3 Most Common Sites for Chronic Pain in Master Level Crossfit Athletes
It is important to first understand what the foot-ankle complex is responsible for before being able to grasp why this seems to plague the masters level athlete. The primary role of our foot and ankle is to slow down our leg as we come in contact with the ground. This means that every time our foot hits the ground when we run or jump, our ankle has to have enough “give” in it to allow gastrocenimus (calf muscle) to stretch out and slow the knee from traveling forward.
Therefore, our knee health is really dependent upon a gasctrocenimius that can fully lengthen. Considering how much we are on our feet and the rigors we put it through during Crossfit WODs, it is no wonder that we need full mobility and stability in this joint. Many master level athletes don’t though.
“The feet are the windows of human function.”
1.1 The number one reason for injury/pain is a previous injury.

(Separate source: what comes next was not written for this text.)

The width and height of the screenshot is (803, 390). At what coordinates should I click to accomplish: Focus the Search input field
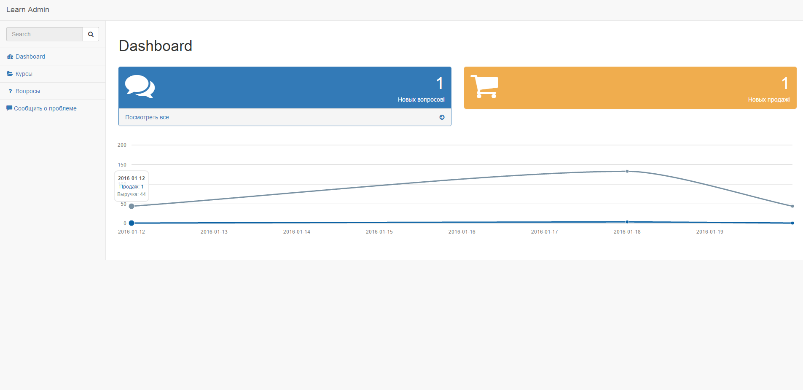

When looking into the history of the masters athlete a common thread is a previous ankle injury. In my experience, most times this means a sprain of varying degrees. This cooperates with the fact one in every six high sports injuries is an ankle sprain. Most Master Level athletes have fallen in love with Crossfit because it has allowed them to rekindle that fire to compete again. It really makes sense that a greater majority of our older athletes have “rolled” an ankle at some point in time during their athletic careers.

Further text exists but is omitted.